Alguna ya se ha quedado por el camino, como la vacuna de la compañía Altimmune y la Universidad de Alabama, que funcionó bien como vacuna nasal esterilizante con una sola dosis en los ensayos preclínicos en ratones, pero que fue abandonada cuando en la fase 1 con humanos no indujo una buena respuesta. Lo cual debería servir de advertencia sobre la presentación triunfalista de los resultados preclínicos en los medios.

Conviene añadir que no toda la comunidad científica coincide en que vayamos a necesitar con seguridad las vacunas esterilizantes. Y el motivo de estas dudas es que nadie sabe qué hará el virus en el futuro. Si no surgieran nuevas variantes más peligrosas y el virus se limitara a circular en sus formas similares a las actuales, chocando contra nuestra inmunidad ya construida por las vacunaciones y las infecciones, y reforzando temporalmente esa inmunidad en el transcurso de estos choques, tal vez las vacunas esterilizantes estarían de más. Si el SARS-CoV-2 se comportara en el futuro como los coronavirus del resfriado entre la población previamente inmunizada, el riesgo general sería bajo.

Tampoco hay ninguna garantía de que pueda lograrse una inmunidad esterilizante; las vacunas no hacen otra cosa que engañar al organismo con una infección simulada para poner en marcha un proceso natural, y la naturaleza no ha conseguido una inmunidad esterilizante contra los coronavirus del resfriado, que resurgen y nos infectan periódicamente sin que hasta ahora nos haya importado demasiado.

Pero si en algún momento surgiera una nueva variante más peligrosa, entonces sí agradeceríamos tener a mano una vacuna esterilizante.
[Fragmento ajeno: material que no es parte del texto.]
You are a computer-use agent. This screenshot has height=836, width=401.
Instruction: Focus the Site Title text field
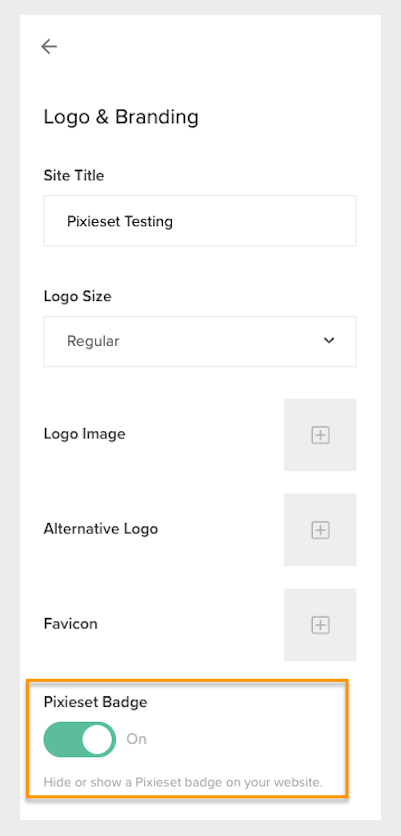(x=200, y=221)
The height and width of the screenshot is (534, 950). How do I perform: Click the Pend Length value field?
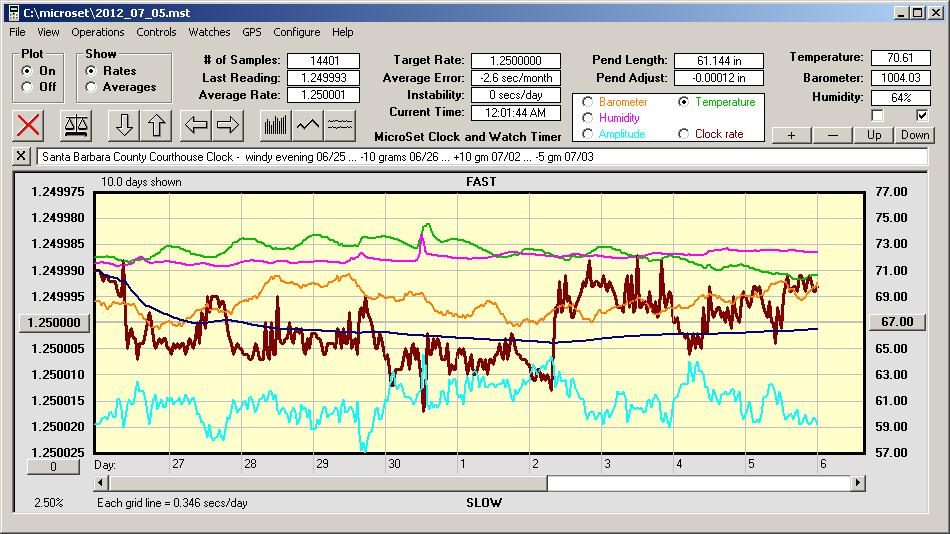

Y quizá la tengamos, o quizá no: el problema, lamentan algunos investigadores, es que la fuente se ha secado. Después de todo ese esfuerzo inicial encomiable aunque disperso, en el que todo el dinero era poco, ahora la financiación de los proyectos de vacunas ha decaído. Ya no existe la carrera por ser el primero, ya no luce tanto destinar fondos a ello, y ni siquiera se sabe si habrá mercado para una próxima generación de vacunas. Pero si algo debería habernos enseñado esta pandemia es que invertir en preparación merece la pena, incluso si aquello contra lo cual nos hemos preparado nunca llega. El error de haber desperdiciado la oportunidad de prevenir una posible nueva amenaza no puede enmendarse, y cuesta vidas.